The company was formed in 1988 by Rodney Stiff and Phil Ainsworth to manufacture affordable light aircraft in kit and certified forms.

In October 1991, the first aircraft (Jabiru LSA 55/2k), was certified by the Australian Civil Aviation Authority.

Due to the original engine manufacturer, Italian American Motor Engineering ceasing production of the KFM 112M aero engines, the company started development of its own engines, and by 1995 the Jabiru 2200, a horizontally opposed four-cylinder air-cooled aviation engine, was available for delivery. Since then the six-cylinder Jabiru 3300 and eight-cylinder Jabiru 5100 have been added to the range.

Jabiru experimental light sport aircraft conducting pre-flight control checks

Also in 1995, it was decided to offer the aircraft range as amateur-build or experimental self-build kits.
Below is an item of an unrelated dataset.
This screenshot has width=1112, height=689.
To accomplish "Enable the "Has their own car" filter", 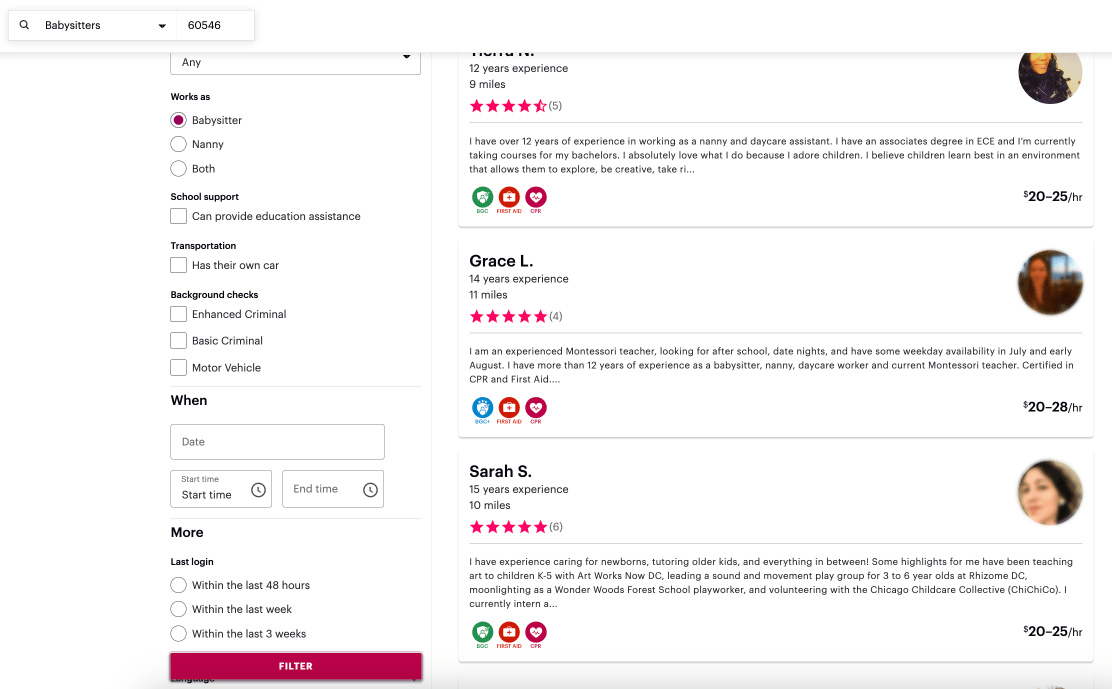I will pos(178,265).
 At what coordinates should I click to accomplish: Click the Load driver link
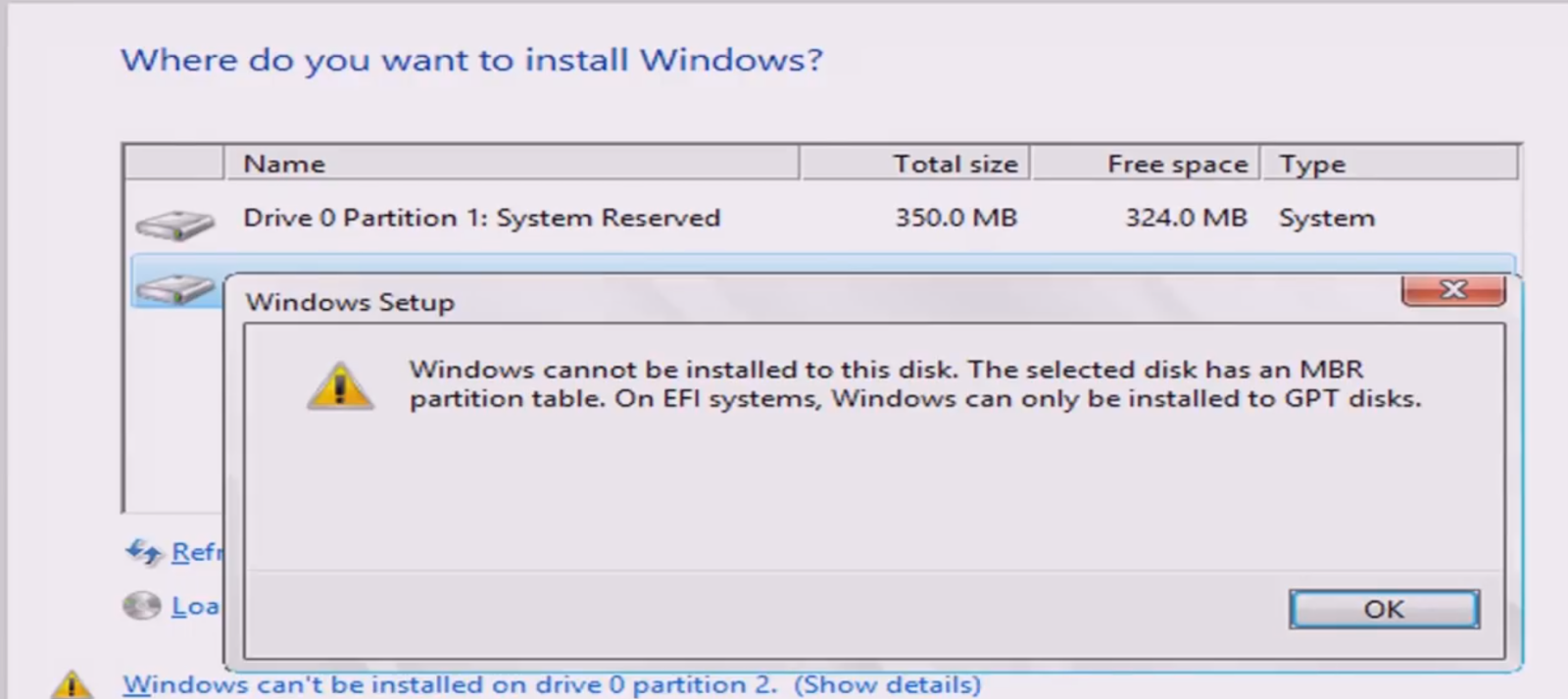196,606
The microlight version of the Jabiru two-seater aircraft, the Jabiru UL, holds two world speed records for three-axis microlight aircraft. These were set over 50- and 100-kilometre predefined courses and certified by the FAI (Fédération Aéronautique Internationale).

==Aircraft==
===Factory-built===

==== Early Models ====

- LSA - configured to meet ultralight regulations
- ST3 - configured to meet general aviation regulations
- UL-D - configured to meet UK Microlight regulations

==== Current Models ====

- J120 - 2 seater with 80 hp engine
- J160 - 2 seater with 80 hp engine
- J170 - 2 seater with 80 hp engine
- J230 - 2 seater with 120 hp engine
- J432 - 2 seater with twin offset 80 hp engines

===Kitplanes===

==== Early Models ====

- SP - Light aircraft version
- SP-T - Taildragger version of SP
- UL - export version to meet European microlight regulations (Calypso)
- UL-T - taildragger version of UL
- SK - two-seat aircraft (group A version)
- J200 - two-seat aircraft
- J400 - four-seat aircraft
- J450 - four-seat aircraft with STOL wing

==== Current Models ====

- J430 - four-seat aircraft with winglets for best compromise between STOL performance and speed

==Engines==
Jabiru produces its own range of lightweight, four-stroke, horizontally opposed, air-cooled engines, specifically designed and engineered for use in aircraft. All engines are direct drive and are fitted with alternators, mufflers, and dual ignition systems as standard. Over 3,900 four-cylinder engines and over 2,900 of the six-cylinder engines have been produced.

=== Early Models ===

- Jabiru 1600; 60 hp four-cylinder horizontally opposed engine
- Jabiru 5100; 180 hp eight-cylinder horizontally opposed engine

=== Current Models ===

- Jabiru 2200; 80 hp or four-cylinder horizontally opposed engine
- Jabiru 3300; 120 hp six-cylinder horizontally opposed engine

In November 2014, the Australian Civil Aviation Safety Authority (CASA) required passengers to sign an acknowledgement of risk before flying, and restricted IFR-equipped aircraft to day VFR flight within gliding distance of a safe place to land. In the following two years, CASA inspectors witnessed the tear-downs of failed Jabiru engines and also high-time engines that had not failed. In 2016, this resulted in exemptions to these restrictions for all aircraft that complied with the manufacturer's engine maintenance manuals, service letters, bulletins, flight operation manuals and that had no unapproved modifications.

Both the manufacturer and Recreational Aviation Australia (RA-Aus) opposed the restrictions as unnecessary and unwarranted. RA-Aus reported that it was supplied with only a fraction of CASA's source data - just a day before submissions closed - and that CASA seemed to have excluded all engine reliability data post-"early 2014".